TASK DETAILS: Your job is to report every line of the entries that has "agent".
[INPUT RECORDS Boundary: Start]
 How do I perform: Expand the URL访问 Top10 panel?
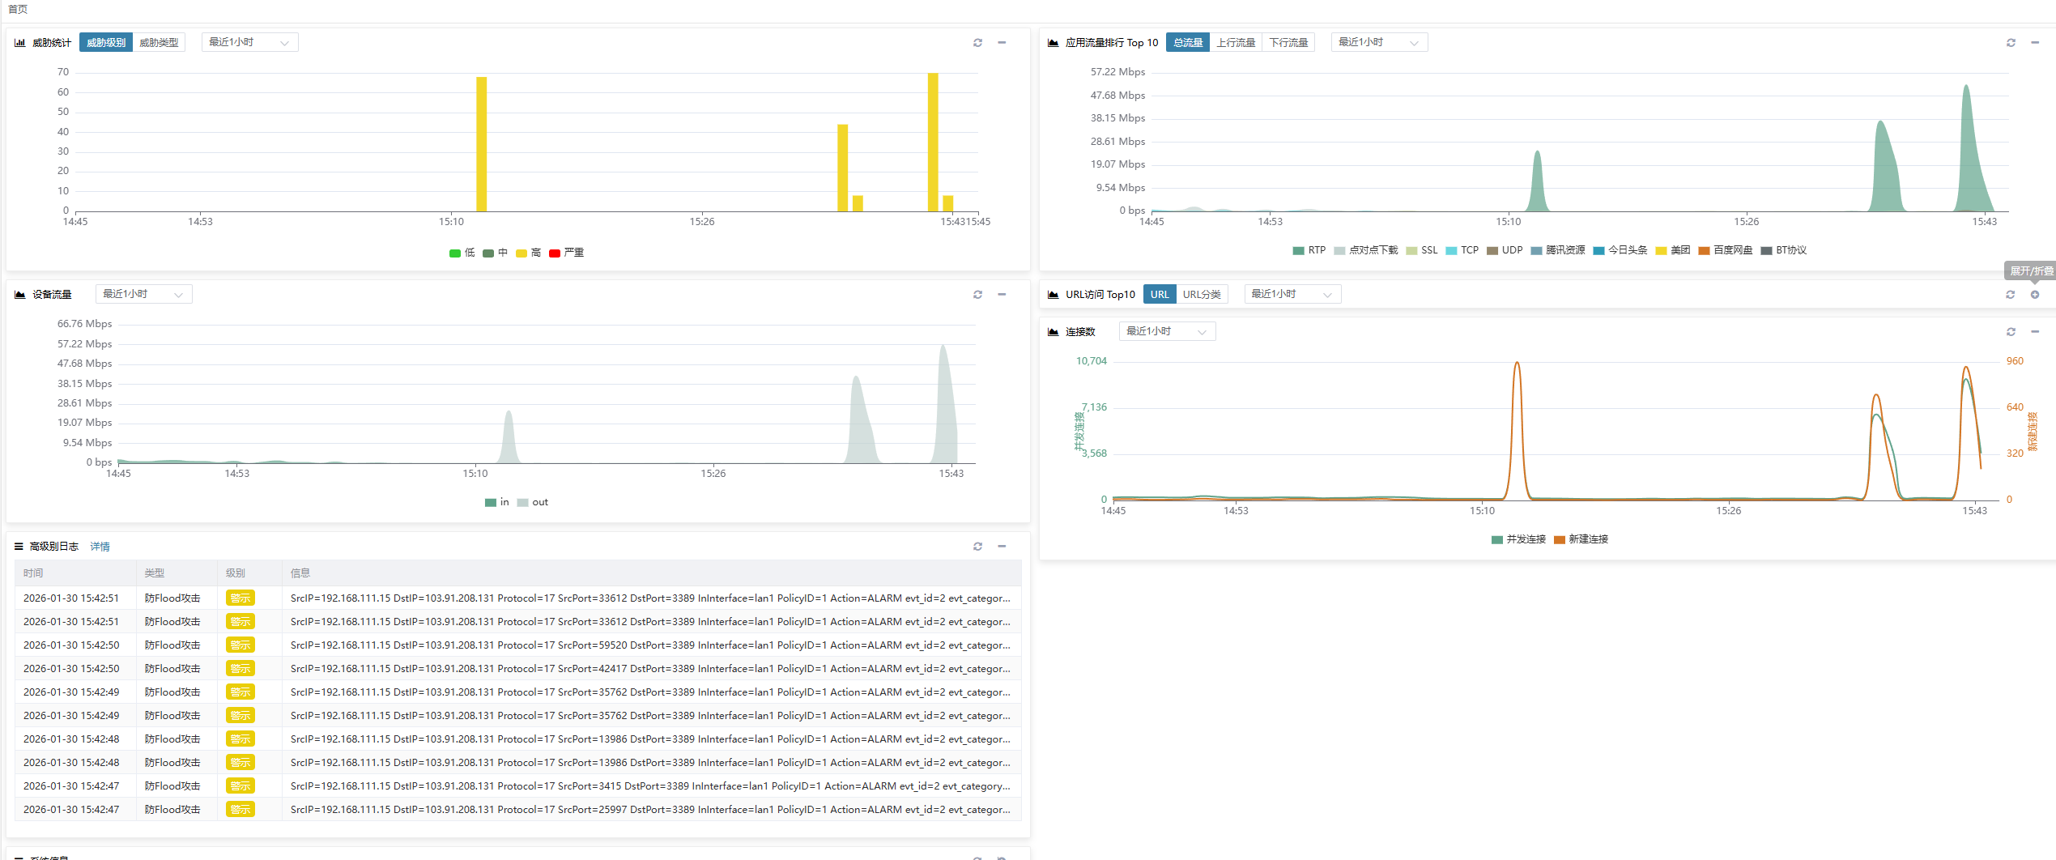click(x=2035, y=295)
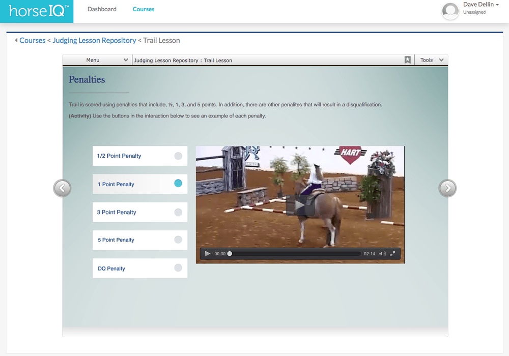The image size is (509, 356).
Task: Click the user profile avatar
Action: 450,11
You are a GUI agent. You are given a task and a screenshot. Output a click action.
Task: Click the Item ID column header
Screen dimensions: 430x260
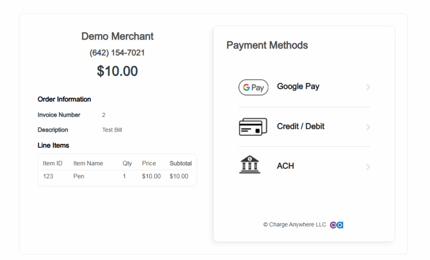pyautogui.click(x=52, y=164)
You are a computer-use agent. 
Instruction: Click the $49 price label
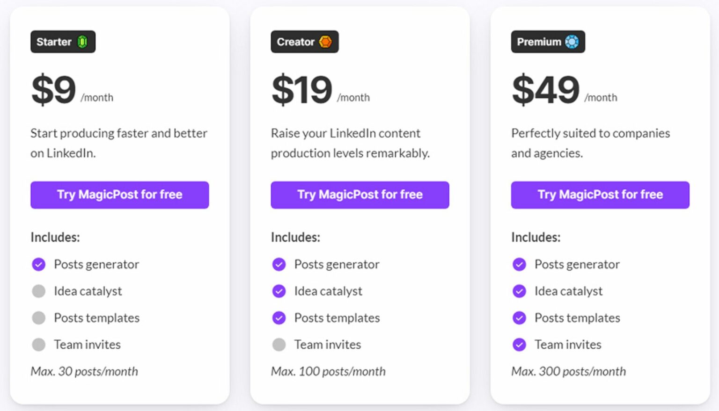[545, 89]
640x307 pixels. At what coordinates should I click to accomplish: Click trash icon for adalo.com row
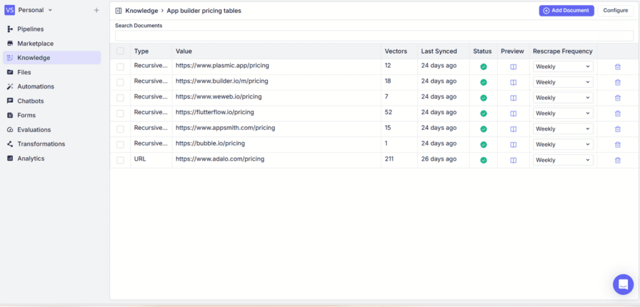point(618,160)
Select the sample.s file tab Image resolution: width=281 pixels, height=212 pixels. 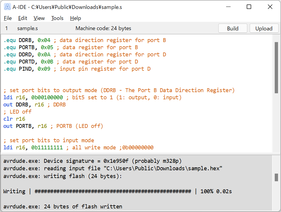pos(27,28)
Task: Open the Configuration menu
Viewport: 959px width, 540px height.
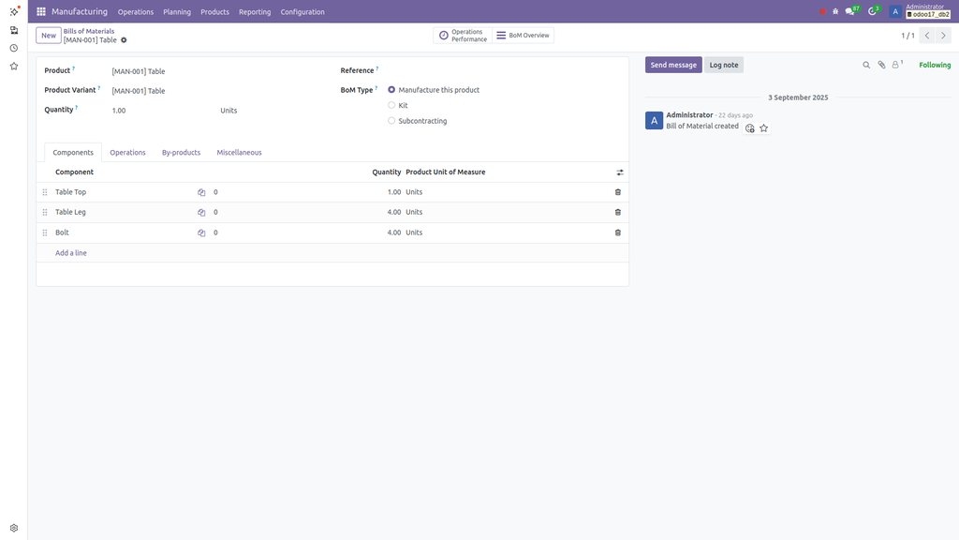Action: tap(302, 11)
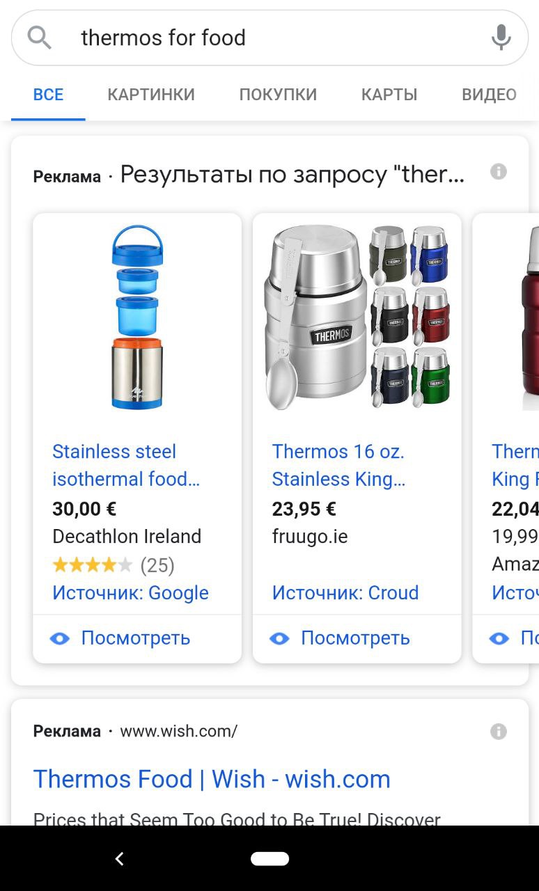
[INPUT RECORDS Boundary: End]
WRITTEN ANSWER:
You are a GUI agent. You are given a task and a screenshot. Output a click action.
You are a computer-use agent. 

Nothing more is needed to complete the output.